#### Provided passage
=-=-=-=-=

Opinion
No. 10215.
Delivered June 8, 1927. Rehearing denied June 28, 1928.
1. — Manslaughter — Misconduct of Jury — Not Material.
Where on a trial and conviction for manslaughter, one of the jurors after the jury had retired, stated to the other jurors that he had been in the army for some considerable time, and gave the opinion that one shot as deceased was, would not stagger back, but would fall practically where he was shot, as this issue was not material on the question of manslaughter, there was no injury done appellant by the statement of the juror.
2. — Same — Term of Court — Extending Time — Not Erroneous.
There was no error in the trial court extending the term of court for the purpose of considering and allowing an investigation of certain matters set up in appellant's motion for a rehearing.
3. — Same — Bill of Exception — In Question and Answer Form — Not Considered.
Where a bill of exception is in question and answer form and contains no certificate of the trial judge that such questions and answers are necessary in order to elucidate the fact or question involved, such bill cannot be considered. See Art. 760 C. C. P. Long v. State, 288 S.W. 1074 and authorities therein cited.
4. — Same — Charge of Court — On Self-defense — Sufficient.
Where the court in his charge on self-defense instructed the jury that appellant would have been justified in killing deceased if deceased was making or about to make an attack on him, as it appeared to appellant, viewed from his standpoint at the time. No charge on provoking the difficulty having been given, the charge sufficiently and cogently presented the law of self-defense. See Williford v. State, 38 Tex. Crim. 393.
ON REHEARING.5. — Same — Misconduct of Jury — Opinion of Juror — Not Error.
Where in their retirement a juror stated as his opinion that deceased fell in his tracks when shot, and did not stagger back and fall, such statement can only be regarded as the opinion of the juror, and not as additional evidence received in the retirement of the jury. See Frazier v. State, 99 Tex. Crim. 89 and other cases cited on rehearing. Also see concurring opinion of Presiding Judge Morrow, on rehearing and authorities there cited.
Appeal from the District Court of Bee County. Tried below before the Hon. T. M. Cox, Judge.
Appeal from a conviction for manslaughter, penalty five years in the penitentiary.
The opinion states the case.
H. S. Bonham and James D. Daugherty of Beeville, for appellant.
Sam D. Stinson, State's Attorney, and Robert M. Lyles, Assistant State's Attorney, for the State.
The appellant was convicted of manslaughter, and his punishment fixed at five years in the penitentiary.

=-=-=-=-=

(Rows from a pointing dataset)
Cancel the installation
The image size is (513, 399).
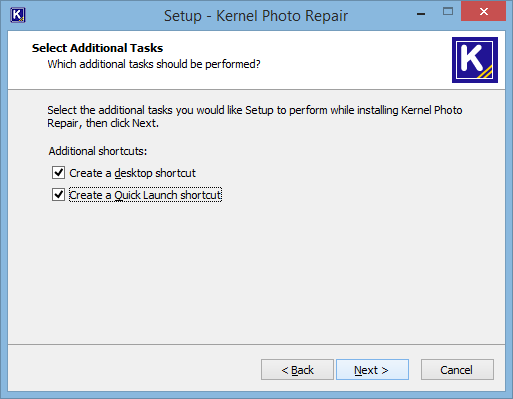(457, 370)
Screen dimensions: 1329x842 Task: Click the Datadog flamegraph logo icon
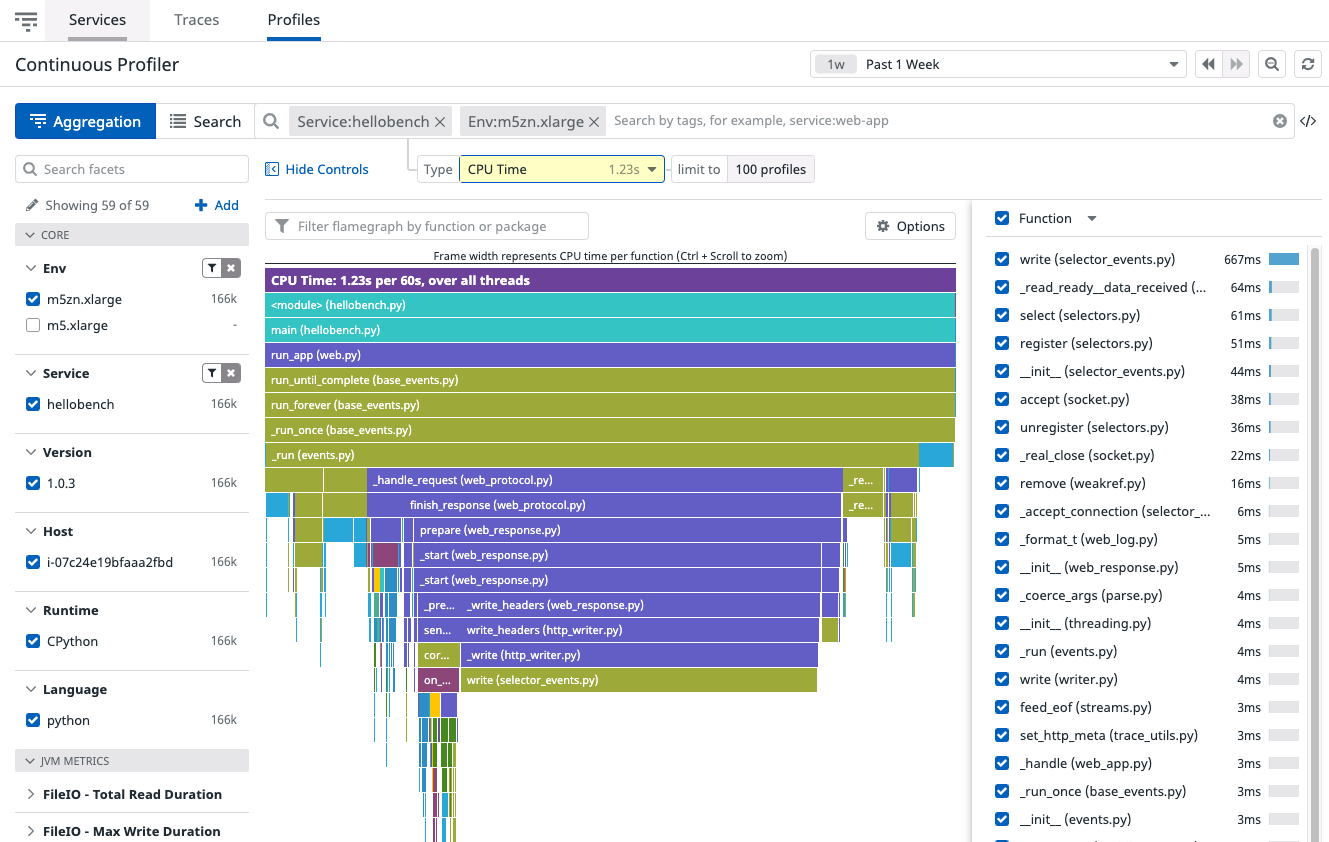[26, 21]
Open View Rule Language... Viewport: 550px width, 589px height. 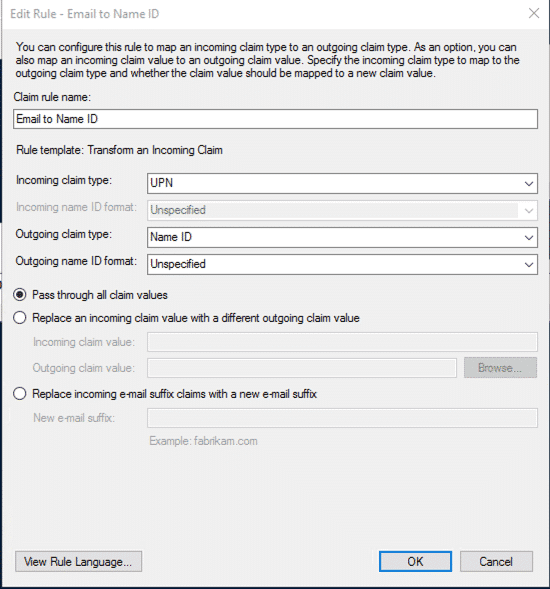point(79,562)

=-=-=-=-=

#### Short exercise
Write the next part of the court opinion on the manslaughter appeal, picking up right after its last sentence. You won't need the rows.

#### Result for this task
The killing occurred early in the morning on premises belonging to appellant. The trouble arose over a mule breaking into a field. Deceased was a tenant farmer on appellant's place, and a dispute arose over whose duty it was to repair the fence. During the course of the argument, deceased advanced on appellant with a bar of iron drawn back and said, "You are a God damned liar." Appellant then turned, jumped over the fence, and ran to his house. Deceased returned to his milking. Appellant returned to the lot in a minute or two with his gun in his hands, and another conversation took place. The appellant then walked around on the other side of the barn, where his wife plead with him and asked him to leave, to which he replied that he wasn't going to bother anyone. Appellant's wife then grabbed the gun, which discharged into the air. Appellant reloaded the gun, and his wife grabbed it again, saying, "Come, let's go — give me the gun," and the gun went off a second time, this time the shot going in the direction of deceased. Appellant reloaded the gun again, saying, "Just get away and leave me alone." At this point, the deceased jumped up, rushed toward appellant with the iron bar drawn back, and said, "You God damned cowardly son-of-a-bitch, you are not game enough to shoot." Appellant then fired the shot that killed deceased. This testimony comes from appellant and his wife.
When appellant ran to the house to get his gun, deceased, retaining possession of the bar of iron, returned to his milking, and, so far as the record shows, did nothing until after the gun had been fired the second time and in his direction.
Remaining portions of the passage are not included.